▸ SOURCE PASSAGE
Details
-
Bug
-
Status: Closed
-
Major
-
Resolution: Fixed
-
0.9
-
None
-
None
-
Windows, couch 0.9, erlang R12B 5.6.5
-
Regular Contributors Level (Easy to Medium)
Description
On Windows, occasionally you will see errors attempting to delete a database. This manifests itself by 10-30% of the test suite failing on Windows. If you retry the tests that failed, they will usually pass on subsequent attempts. Running the tests individually causes them to fail roughly 10% of the time.
The log output shown is:
[debug] [<0.18650.6>] httpd 500 error response:
{"error":"error","reason":"eacces"}[info] [<0.18650.6>] 127.0.0.1 - - 'DELETE' /test_suite_db/ 500
A slightly snipped transcript from IRC:
(2:58:32 PM) markh: I see a number of INFO logs "Shutting down view group server, monitored db is closing." directly before the error. I was guessing the file may be unlink'd before one of those workers actually closes its handle?
(2:58:54 PM) alisdair: yeah, it's probably a race condition
(2:59:13 PM) alisdair: where the delete is tried before the fd is let go
(2:59:26 PM) alisdair: the reader fd that is
(2:59:32 PM) markh: yeah
...
(3:11:47 PM) alisdair: i can't find an obvious deadlock
(3:12:18 PM) alisdair: couch_server:delete explicitly waits for the db process to exit
(3:12:23 PM) alisdair: before deleting it
(3:15:15 PM) alisdair: i think i found the problem
(3:15:23 PM) alisdair: but i need a windows machine to confirm
(3:15:30 PM) alisdair: i'll look into it tomorrow

▸ GOAL
In the bug report, what does couch_server:delete explicitly wait for before deleting a database?

▸ DATASET EXCERPT

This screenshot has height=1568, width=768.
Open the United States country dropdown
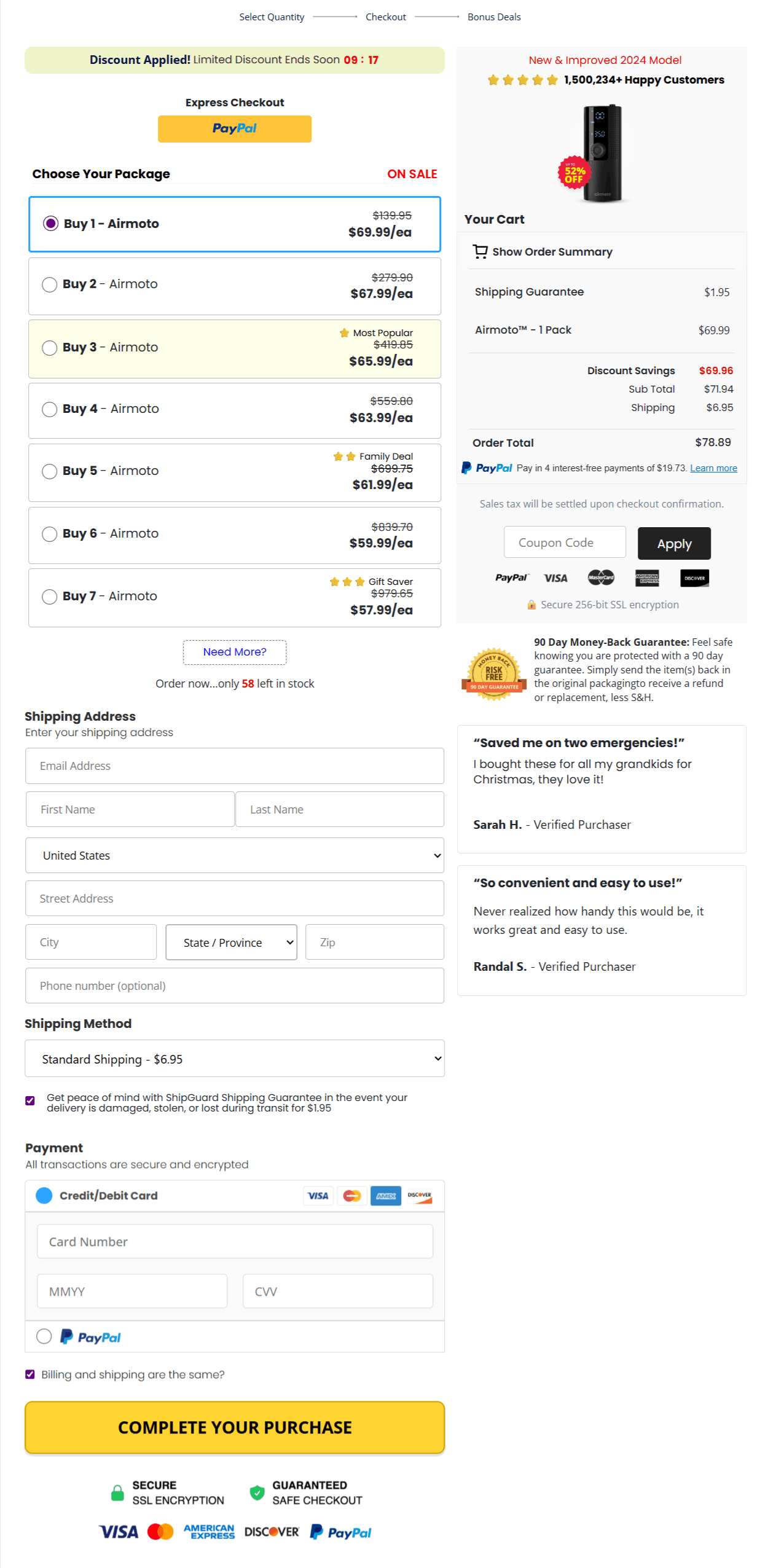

▸ EXPECTED ANSWER
It waits for the db process to exit.